Foreign experts that were invited to the 2009 conference include: Dieter Hardt-Stremayr, President of European Cities Marketing; John Heeley, Professor at the University of Nottingham, and founder of Best Destination Marketing; Adam Mikolajczyk, executive director of Brief for Poland; Ossian Stiernstrand, of Göteborg & Co; Wolfgang J.Kraus, Vienna Tourist Board; and Brigitte Weiss, Vienna Tourist Board.

==2010 conference==
The second conference was held on 15–17 November 2010, and its topic was: "Tourism: Cooperation as a key to success and victory".

The main emphasis of this conference was placed on marketing and branding - the process of city brand formation. Leading experts presented their vision of tourism development in Lviv, and shared their own experiences of European cities. Another subject discussed was the working out of new ideas for further cooperation between business and government to optimize the development of the tourism sphere in Ukraine. Experts acknowledged that Lviv is heading in the right direction on the issue of branding and has a great tourism potential. This year's conference was marked by the fact that European Cities Marketing presented a certificate of membership to the city of Lviv, making it the only city in Ukraine to join the organization.

Overall, the conference was attended by over 200 people from all over Ukraine - Lviv, Kyiv, Uzhhorod, Zhytomyr, Chernihiv, and other cities.

==2011 conference==

The third "Win with the Lion" conference was held on 24–25 November 2011. Its topic was: "The world travel trends: Surf's Up!". This year's speakers included experts from Vienna, Graz, Berlin, London, Kraków, Moscow, and Istanbul.

Various presentations during the conference explored how Vienna, Graz, and Berlin managed to become successful tourist cities, and how to create an interesting competitive tourism product. Special attention was devoted to cooperation between business and government in urban tourism, and how tourist information centres should be working. Among the speakers were: John Heeley, Interim Chief Executive Officer of European Cities Marketing; Susanne Höller, Graz Tourismus & Stadtmarketing Gmbh Austria; Gabriela Schweinberger, Berlin Tourism Marketing GmbH Germany; Katrin Heintschel, Vienna Tourist Board; Christian Gessl, Federal Economic Chamber of Austria; Hans-Ulrich Trosien, from Germany; Jerzy Gajewski, Municipality of Kraków; Olga Tikhonova, founder of Delicious Istanbul; Andreas Zins, Department of Tourism and Hospitality Management, Modul University Vienna; Nick Greenfield, European Tour Operators Association; Ruslan Ashymkanov, Trout & Partners.

== 2012 conference ==
The third conference was held on 21–22 November 2012, and its topic was: "The meetings and events industry – Ukraine, are you ready to benefit?". Meetings industry leaders made presentations on new trends and challenges that should be considered by new destinations.

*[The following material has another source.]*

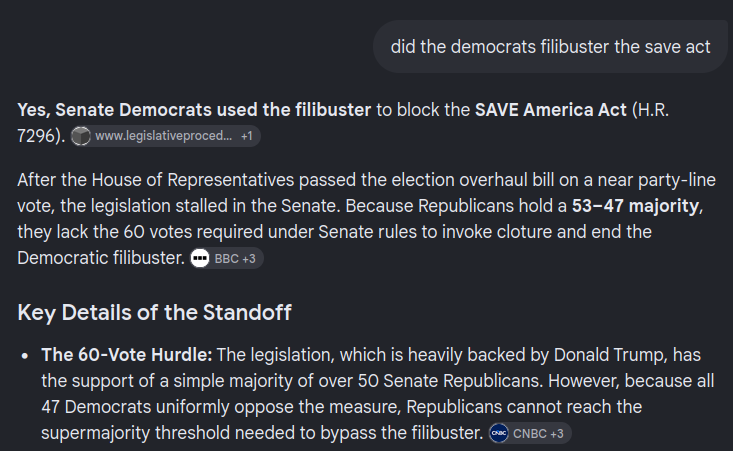Screen dimensions: 733x451
Task: Click the 60-Vote Hurdle bullet label
Action: pyautogui.click(x=127, y=355)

The Tourist Information Workshop, which proved popular in 2011, continued this year in cooperation with GIZ organizers, inviting newly established tourist information centres from all over Ukraine to gain knowledge and share best practices from European experts, including: Paola Casubolo, CEO of Lovingenova; Gabriela Schweinberger, international business coach and consultant; Freya Sackx, Ghent Tourist Information Centre; Lev Kuznetso, Deputy Director of St. Petersburg Marketing Agency; and Olena Holysheva, Head of Lviv Tourist Information Centre.

Other speakers at the 2012 conference included: Ignacio de Delàs, Turisme de Barcelona; Roger Pride, Cardiff and Co; Beata Palis, Krakow Convention Bureau; Paul Kennedy, Director of Kennedy Integrated Solutions; Elisabeth Hansa, owner of International Consultancy and Business Development; and Tom Hulton, International Relations IMEX Group. Delegates also heard a seminar on the topic of "How Ukraine can stay on the map in 2013", delivered by the European Tour Operators Association and moderated by Nick Greenfield, the Head of Tour Operator Relations.